▶ Directions
Please return the full listing below without altering anything.

#### Input material ####

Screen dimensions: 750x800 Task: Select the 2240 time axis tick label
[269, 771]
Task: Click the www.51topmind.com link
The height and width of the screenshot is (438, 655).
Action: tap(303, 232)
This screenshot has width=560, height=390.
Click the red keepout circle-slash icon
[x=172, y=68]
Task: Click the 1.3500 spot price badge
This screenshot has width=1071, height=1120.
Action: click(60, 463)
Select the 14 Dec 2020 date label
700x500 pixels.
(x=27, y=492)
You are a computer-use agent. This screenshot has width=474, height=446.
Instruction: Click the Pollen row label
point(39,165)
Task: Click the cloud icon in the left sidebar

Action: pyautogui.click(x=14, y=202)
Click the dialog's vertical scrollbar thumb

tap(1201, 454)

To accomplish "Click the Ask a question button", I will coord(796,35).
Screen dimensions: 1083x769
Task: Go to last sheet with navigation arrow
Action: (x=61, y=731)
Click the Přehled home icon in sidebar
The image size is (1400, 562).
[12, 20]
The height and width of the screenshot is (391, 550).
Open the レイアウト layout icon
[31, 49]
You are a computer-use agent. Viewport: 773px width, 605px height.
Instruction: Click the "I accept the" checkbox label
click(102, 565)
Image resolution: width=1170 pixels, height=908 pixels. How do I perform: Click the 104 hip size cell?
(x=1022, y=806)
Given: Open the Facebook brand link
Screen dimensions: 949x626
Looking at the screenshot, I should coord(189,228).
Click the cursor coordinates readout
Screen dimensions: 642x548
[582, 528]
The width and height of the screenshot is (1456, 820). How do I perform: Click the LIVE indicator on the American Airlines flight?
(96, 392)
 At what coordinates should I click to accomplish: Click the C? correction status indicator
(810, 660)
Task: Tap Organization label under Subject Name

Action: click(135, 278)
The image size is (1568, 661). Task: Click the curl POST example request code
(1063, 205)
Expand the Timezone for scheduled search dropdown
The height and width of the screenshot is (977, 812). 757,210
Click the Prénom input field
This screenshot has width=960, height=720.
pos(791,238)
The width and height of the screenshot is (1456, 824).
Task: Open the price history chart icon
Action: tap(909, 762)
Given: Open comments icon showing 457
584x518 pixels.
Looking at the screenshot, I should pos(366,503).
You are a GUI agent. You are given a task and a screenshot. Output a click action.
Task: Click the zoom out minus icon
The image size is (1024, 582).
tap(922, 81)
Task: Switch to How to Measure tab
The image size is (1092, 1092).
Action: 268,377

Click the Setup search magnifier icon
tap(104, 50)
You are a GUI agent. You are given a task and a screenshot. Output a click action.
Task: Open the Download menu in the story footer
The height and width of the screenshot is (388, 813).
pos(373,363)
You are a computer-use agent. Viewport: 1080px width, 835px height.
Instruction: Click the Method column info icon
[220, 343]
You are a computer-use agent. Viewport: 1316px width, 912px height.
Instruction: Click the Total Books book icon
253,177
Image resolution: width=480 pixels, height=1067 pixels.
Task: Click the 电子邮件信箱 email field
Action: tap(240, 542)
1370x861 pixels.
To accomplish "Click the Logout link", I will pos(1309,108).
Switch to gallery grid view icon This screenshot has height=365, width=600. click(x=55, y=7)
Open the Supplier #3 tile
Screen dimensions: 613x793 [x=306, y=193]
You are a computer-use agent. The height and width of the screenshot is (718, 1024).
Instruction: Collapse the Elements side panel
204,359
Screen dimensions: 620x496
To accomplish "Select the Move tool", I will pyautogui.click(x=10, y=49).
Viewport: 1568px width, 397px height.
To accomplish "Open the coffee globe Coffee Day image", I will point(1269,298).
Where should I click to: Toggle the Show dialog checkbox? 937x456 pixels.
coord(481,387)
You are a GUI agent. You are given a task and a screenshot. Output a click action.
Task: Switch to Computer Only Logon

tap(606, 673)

####

▶ Solution for this task
Screen dimensions: 750x800 Task: Select the 2240 time axis tick label
[269, 771]
Task: Click the www.51topmind.com link
The height and width of the screenshot is (438, 655).
Action: tap(303, 232)
This screenshot has width=560, height=390.
Click the red keepout circle-slash icon
[x=172, y=68]
Task: Click the 1.3500 spot price badge
This screenshot has width=1071, height=1120.
Action: click(60, 463)
Select the 14 Dec 2020 date label
700x500 pixels.
(x=27, y=492)
You are a computer-use agent. This screenshot has width=474, height=446.
Instruction: Click the Pollen row label
point(39,165)
Task: Click the cloud icon in the left sidebar

Action: pyautogui.click(x=14, y=202)
Click the dialog's vertical scrollbar thumb

tap(1201, 454)

To accomplish "Click the Ask a question button", I will coord(796,35).
Screen dimensions: 1083x769
Task: Go to last sheet with navigation arrow
Action: (x=61, y=731)
Click the Přehled home icon in sidebar
The image size is (1400, 562).
[12, 20]
The height and width of the screenshot is (391, 550).
Open the レイアウト layout icon
[31, 49]
You are a computer-use agent. Viewport: 773px width, 605px height.
Instruction: Click the "I accept the" checkbox label
click(102, 565)
Image resolution: width=1170 pixels, height=908 pixels. How do I perform: Click the 104 hip size cell?
(x=1022, y=806)
Given: Open the Facebook brand link
Screen dimensions: 949x626
Looking at the screenshot, I should coord(189,228).
Click the cursor coordinates readout
Screen dimensions: 642x548
[582, 528]
The width and height of the screenshot is (1456, 820). How do I perform: Click the LIVE indicator on the American Airlines flight?
(96, 392)
 At what coordinates should I click to accomplish: Click the C? correction status indicator
(810, 660)
Task: Tap Organization label under Subject Name

Action: click(135, 278)
The image size is (1568, 661). Task: Click the curl POST example request code
(1063, 205)
Expand the Timezone for scheduled search dropdown
The height and width of the screenshot is (977, 812). 757,210
Click the Prénom input field
This screenshot has width=960, height=720.
pos(791,238)
The width and height of the screenshot is (1456, 824).
Task: Open the price history chart icon
Action: tap(909, 762)
Given: Open comments icon showing 457
584x518 pixels.
Looking at the screenshot, I should pos(366,503).
You are a GUI agent. You are given a task and a screenshot. Output a click action.
Task: Click the zoom out minus icon
The image size is (1024, 582).
tap(922, 81)
Task: Switch to How to Measure tab
The image size is (1092, 1092).
Action: 268,377

Click the Setup search magnifier icon
tap(104, 50)
You are a GUI agent. You are given a task and a screenshot. Output a click action.
Task: Open the Download menu in the story footer
The height and width of the screenshot is (388, 813).
pos(373,363)
You are a computer-use agent. Viewport: 1080px width, 835px height.
Instruction: Click the Method column info icon
[220, 343]
You are a computer-use agent. Viewport: 1316px width, 912px height.
Instruction: Click the Total Books book icon
253,177
Image resolution: width=480 pixels, height=1067 pixels.
Task: Click the 电子邮件信箱 email field
Action: tap(240, 542)
1370x861 pixels.
To accomplish "Click the Logout link", I will pos(1309,108).
Switch to gallery grid view icon This screenshot has height=365, width=600. click(x=55, y=7)
Open the Supplier #3 tile
Screen dimensions: 613x793 [x=306, y=193]
You are a computer-use agent. The height and width of the screenshot is (718, 1024).
Instruction: Collapse the Elements side panel
204,359
Screen dimensions: 620x496
To accomplish "Select the Move tool", I will pyautogui.click(x=10, y=49).
Viewport: 1568px width, 397px height.
To accomplish "Open the coffee globe Coffee Day image", I will point(1269,298).
Where should I click to: Toggle the Show dialog checkbox? 937x456 pixels.
coord(481,387)
You are a GUI agent. You are given a task and a screenshot. Output a click action.
Task: Switch to Computer Only Logon

tap(606, 673)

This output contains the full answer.